### Source records
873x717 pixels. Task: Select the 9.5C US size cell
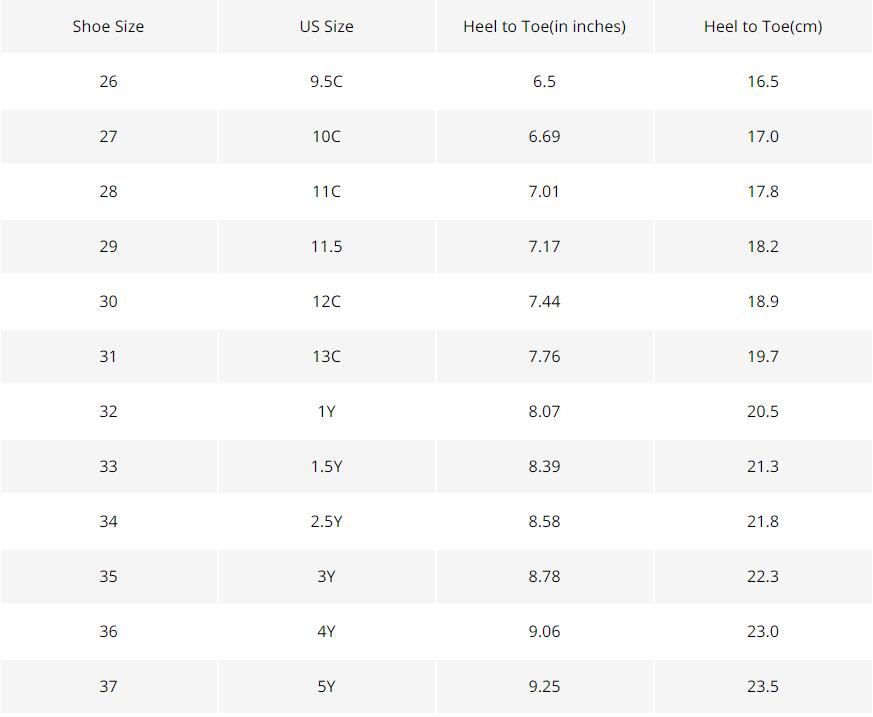click(327, 81)
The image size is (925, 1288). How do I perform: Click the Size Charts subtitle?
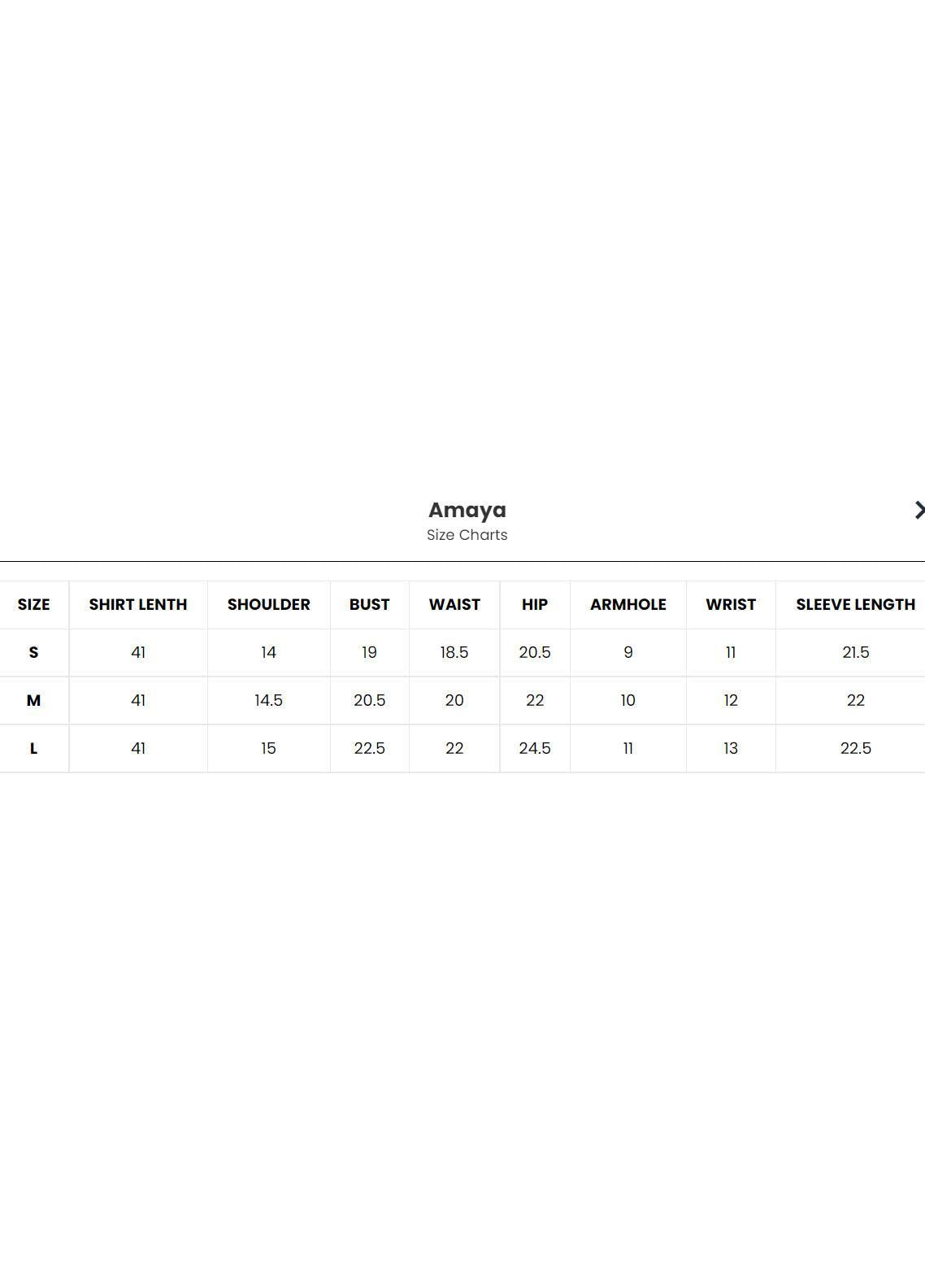tap(467, 535)
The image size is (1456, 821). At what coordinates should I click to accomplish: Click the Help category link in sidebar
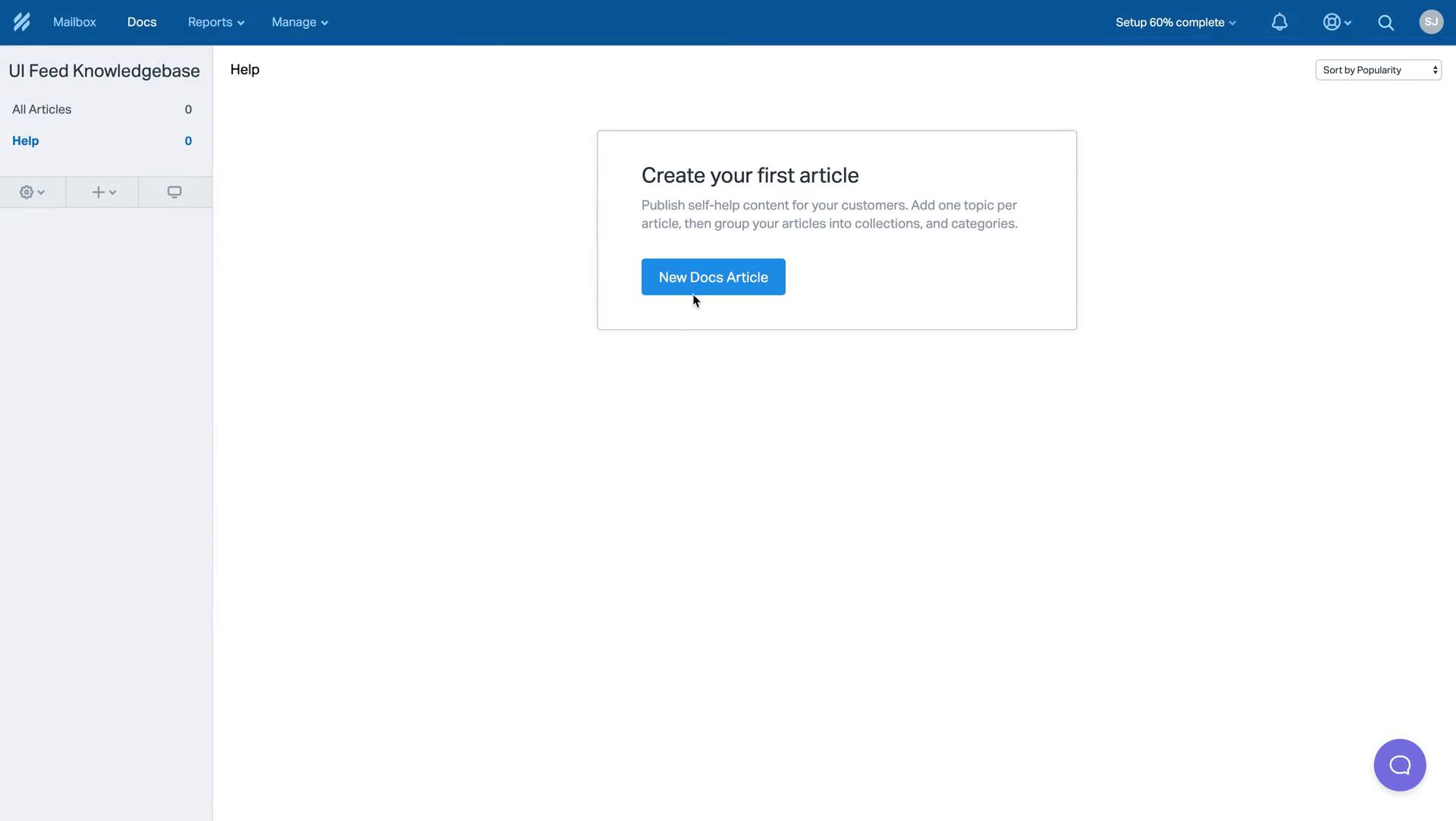tap(25, 142)
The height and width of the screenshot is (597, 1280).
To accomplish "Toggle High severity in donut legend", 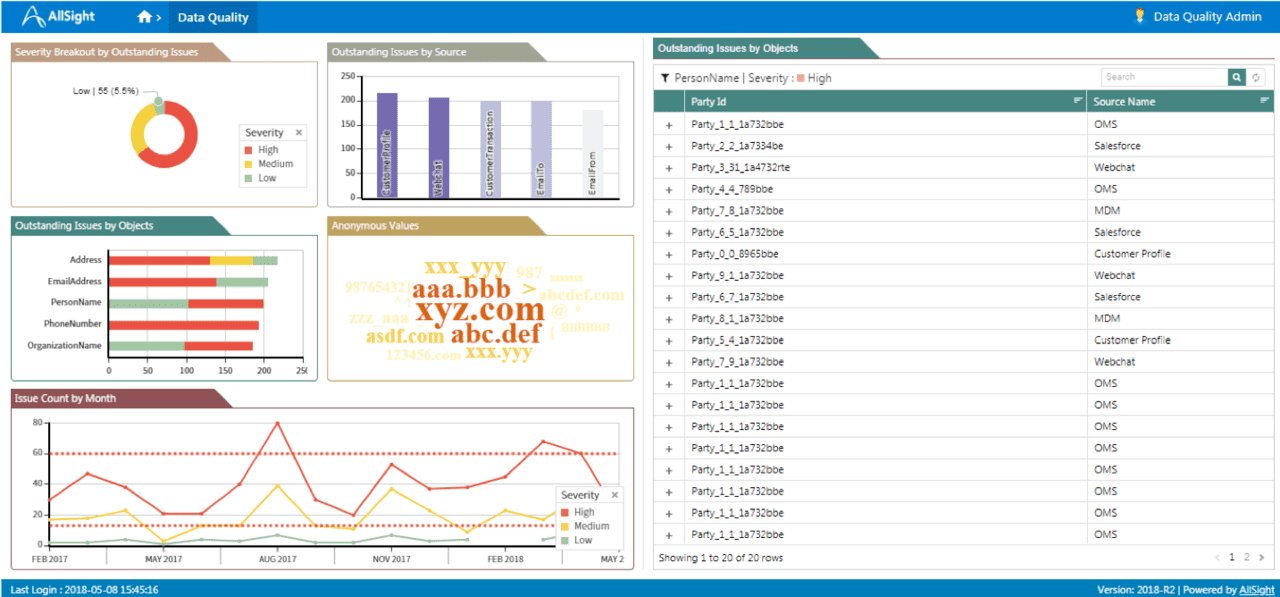I will pos(266,150).
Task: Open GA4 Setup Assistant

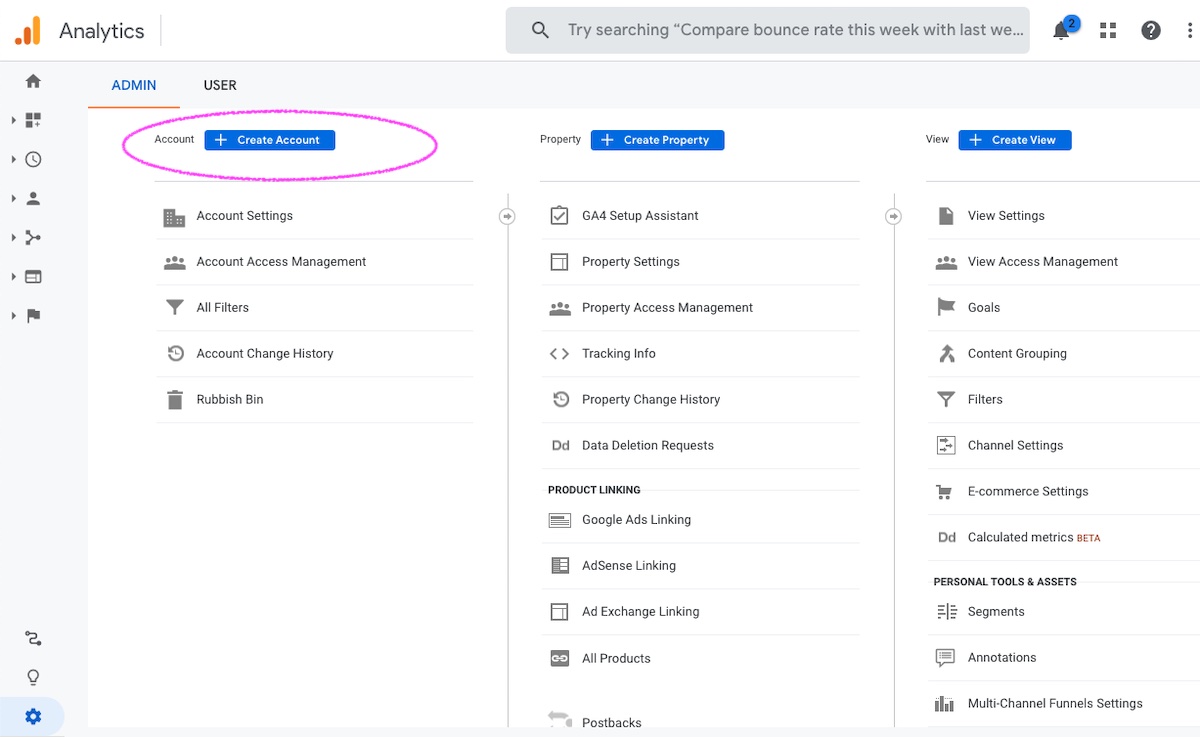Action: (x=640, y=216)
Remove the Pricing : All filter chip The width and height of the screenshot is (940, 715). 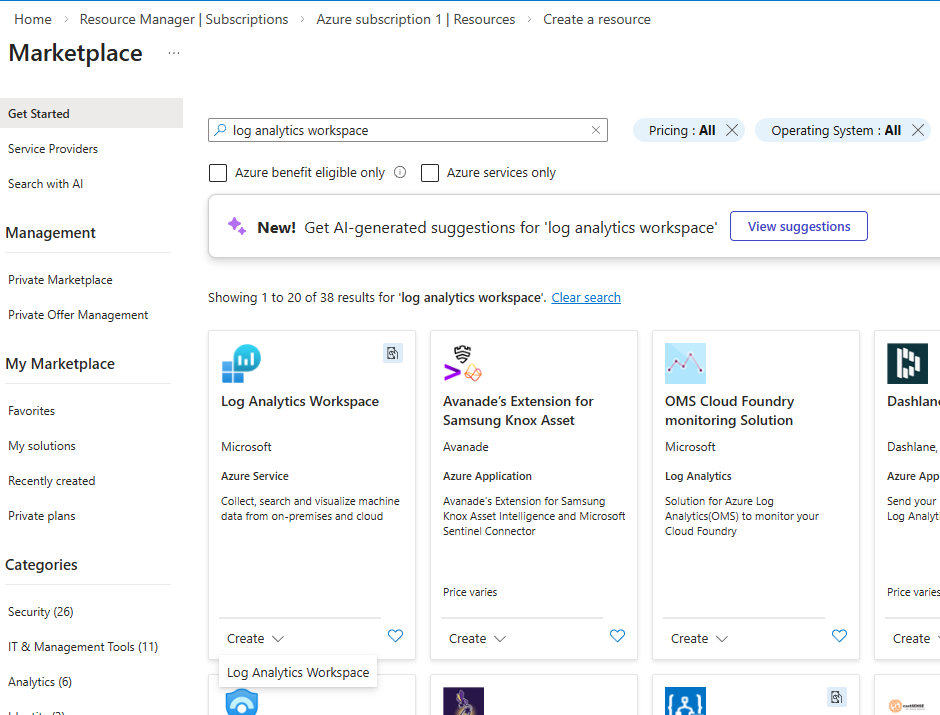[731, 130]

### What you need to do
Repeat the data verbatim through the "The height and" line, no pictures.

### Problem solution
873x717 pixels. Task: Select the 9.5C US size cell
click(327, 81)
The image size is (925, 1288). How do I perform: Click the Size Charts subtitle?
tap(467, 535)
The image size is (1456, 821). At what coordinates should I click to accomplish: Click the Help category link in sidebar
tap(25, 142)
The height and width of the screenshot is (597, 1280).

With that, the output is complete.